GithubHelp home page GithubHelp logo

bluecast's Introduction

BlueCast

codecov Codecov workflow pre-commit Code style: black Checked with mypy pydocstyle Documentation Status PyPI version Optuna python python PRs Welcome

BlueCast

A lightweight and fast auto-ml library, that helps data scientists tackling real world problems from EDA to model explainability and even uncertainty quantification. BlueCast focuses on a few model architectures (on default Xgboost only) and a few preprocessing options (only what is needed for Xgboost). This allows for a much faster development cycle and a much more stable codebase while also having as few dependencies as possible for the library. Despite being lightweight in its core BlueCast offers high customization options for advanced users. Find the full documentation here.

Here you can see our test coverage in more detail:

Codecov sunburst

Philosophy

There are plenty of excellent automl solutions available. With BlueCast we don't follow the usual path ("Give me your data, we return the best model ensemble out of X algorithms"), but have the real world data scientist in mind. Our philosophy can be summarized as such:

  • automl should not be a black box
  • automl shall be a help rather than a replacement
  • automl shall not be a closed system
  • automl should be easy to install
  • explainability over another after comma digit in precision
  • real world value over pure performance

We support our users with an end-to-end toolkit, allowing fast and rich EDA, modelling at highest convenience, explainability, evaluation and even uncertainty quantification.

What BlueCast has to offer

Basic usage

from bluecast.blueprints.cast import BlueCast

automl = BlueCast(
        class_problem="binary",
    )

automl.fit(df_train, target_col="target")
y_probs, y_classes = automl.predict(df_val)

# from version 0.95 also predict_proba is directly available (also for BlueCastCV)
y_probs = automl.predict_proba(df_val)

Convenience features

Despite being a lightweight library, BlueCast also includes some convenience with the following features:

  • rich library of EDA functions to visualize and understand the data
  • plenty of customization options via an open API
  • inbuilt uncertainty quantification framework (conformal prediction)
  • hyperparameter tuning (with lots of customization available)
  • automatic feature type detection and casting
  • automatic DataFrame schema detection: checks if unseen data has new or missing columns
  • categorical feature encoding (target encoding or directly in Xgboost)
  • datetime feature encoding
  • automated GPU availability check and usage for Xgboost a fit_eval method to fit a model and evaluate it on a validation set to mimic production environment reality
  • functions to save and load a trained pipeline
  • shapley values
  • ROC AUC curve & lift chart
  • warnings for potential misconfigurations

The fit_eval method can be used like this:

from bluecast.blueprints.cast import BlueCast

automl = BlueCast(
        class_problem="binary",
    )

automl.fit_eval(df_train, df_eval, y_eval, target_col="target")
y_probs, y_classes = automl.predict(df_val)

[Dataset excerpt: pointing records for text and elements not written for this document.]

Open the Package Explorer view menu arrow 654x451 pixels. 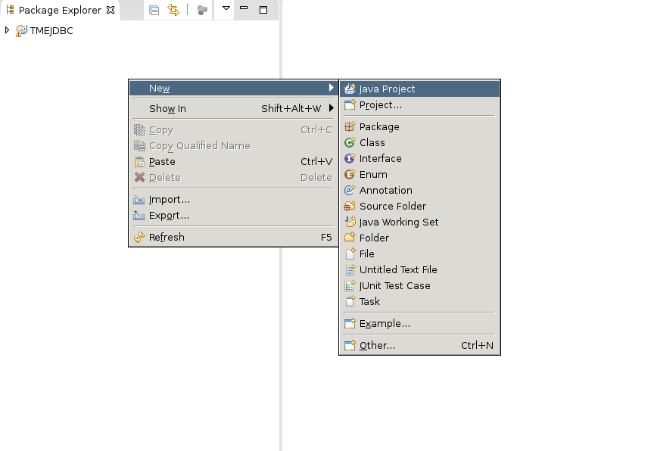226,8
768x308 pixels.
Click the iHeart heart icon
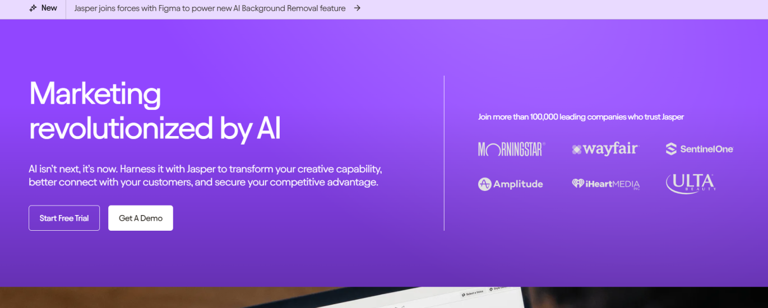pyautogui.click(x=577, y=184)
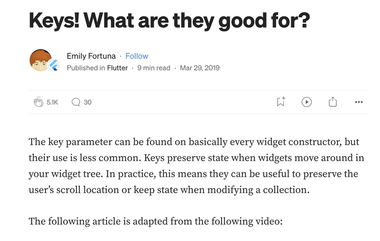The image size is (380, 241).
Task: Click the words "Published in" under the author name
Action: [86, 68]
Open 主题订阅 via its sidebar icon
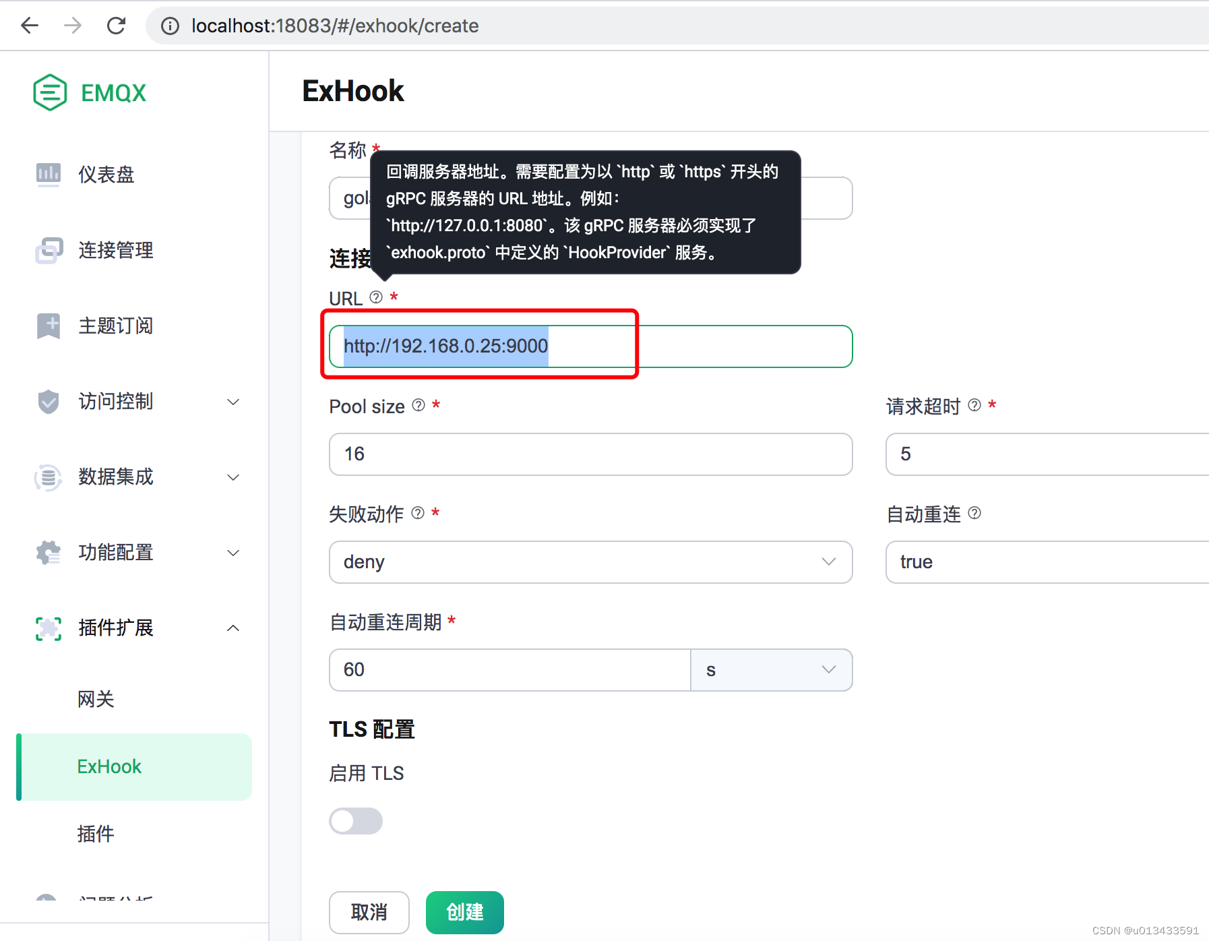1209x941 pixels. coord(48,326)
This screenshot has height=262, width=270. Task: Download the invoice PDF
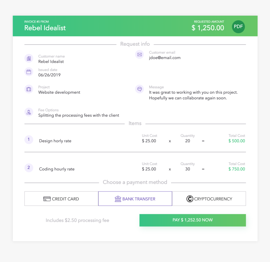[238, 27]
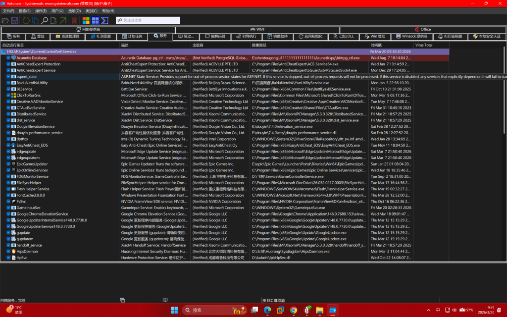The width and height of the screenshot is (507, 317).
Task: Uncheck the BEService entry checkbox
Action: [8, 89]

It is important to note that df_train contains the target column while df_eval does not. The target column is passed separately as y_eval.

Kaggle competition results and example notebooks

Even though BlueCast has been designed to be a lightweight automl framework, it still offers the possibilities to reach very good performance. We tested BlueCast in Kaggle competitions to showcase the libraries capabilities feature- and performance-wise.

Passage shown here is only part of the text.